Root Cause Analysis Reports in QuerySurge
Much of the reporting in QuerySurge offers users a look at the row-level metrics of test executions. The Root Cause Analysis reporting allows users to analyze their QueryPairs from a column-level perspective, as quicker way to isolate core data issues. Rather than focusing on the failing rows, this report informs users about QueryPair columns in which there was at least one mismatch. The report also provides a breakdown of the percentage of data failures that exist in each column, as well as the counts of null and unique values. This report can assist data architects, database administrators, and testers in tracking down the problematic columns and tables during ETL development.
There are three flavors of the Root Cause Analysis report (Summary, Detail, Failure). The Detail report starts with two summary-level tables: a listing of the the QueryPairs with the most failing columns, and a listing of the Source/Target column pairs with the greatest percentage of data failures.
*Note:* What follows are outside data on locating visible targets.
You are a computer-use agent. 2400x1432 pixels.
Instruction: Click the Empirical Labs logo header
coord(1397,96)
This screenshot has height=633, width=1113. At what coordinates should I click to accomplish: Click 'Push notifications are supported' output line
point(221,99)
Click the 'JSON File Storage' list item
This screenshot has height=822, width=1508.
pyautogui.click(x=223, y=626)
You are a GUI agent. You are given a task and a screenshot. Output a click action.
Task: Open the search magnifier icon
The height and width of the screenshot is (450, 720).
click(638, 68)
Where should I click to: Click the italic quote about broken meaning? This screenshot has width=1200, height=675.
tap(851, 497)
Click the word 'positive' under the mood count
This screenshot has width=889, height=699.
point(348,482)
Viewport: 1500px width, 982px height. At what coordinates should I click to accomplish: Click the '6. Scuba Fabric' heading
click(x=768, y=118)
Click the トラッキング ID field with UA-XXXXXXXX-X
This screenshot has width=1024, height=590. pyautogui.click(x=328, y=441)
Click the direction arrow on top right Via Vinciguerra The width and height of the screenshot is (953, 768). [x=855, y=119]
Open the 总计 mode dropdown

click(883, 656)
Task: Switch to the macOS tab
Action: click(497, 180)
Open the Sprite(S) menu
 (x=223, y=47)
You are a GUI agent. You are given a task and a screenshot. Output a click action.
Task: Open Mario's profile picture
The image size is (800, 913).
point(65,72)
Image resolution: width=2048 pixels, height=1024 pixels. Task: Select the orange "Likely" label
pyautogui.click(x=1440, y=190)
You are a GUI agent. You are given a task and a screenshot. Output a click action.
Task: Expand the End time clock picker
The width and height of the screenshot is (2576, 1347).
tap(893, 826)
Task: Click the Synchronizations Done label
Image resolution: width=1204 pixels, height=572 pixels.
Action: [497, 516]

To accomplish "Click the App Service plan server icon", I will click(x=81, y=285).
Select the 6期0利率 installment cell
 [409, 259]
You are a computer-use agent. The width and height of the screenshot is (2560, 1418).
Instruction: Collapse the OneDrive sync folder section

The body of the report shows a detailed analysis for each Source/Target column pair. It includes the data failures by count and percentage, as well as unique and null value counts and percentages. Lastly, any QueryPairs excluded from the analysis are listed in the final section of the report.
NOTE: Only QueryPairs that (a) have been configured with Shared Keys, and (b) which have no errors can be included in the Root Cause Analysis reporting.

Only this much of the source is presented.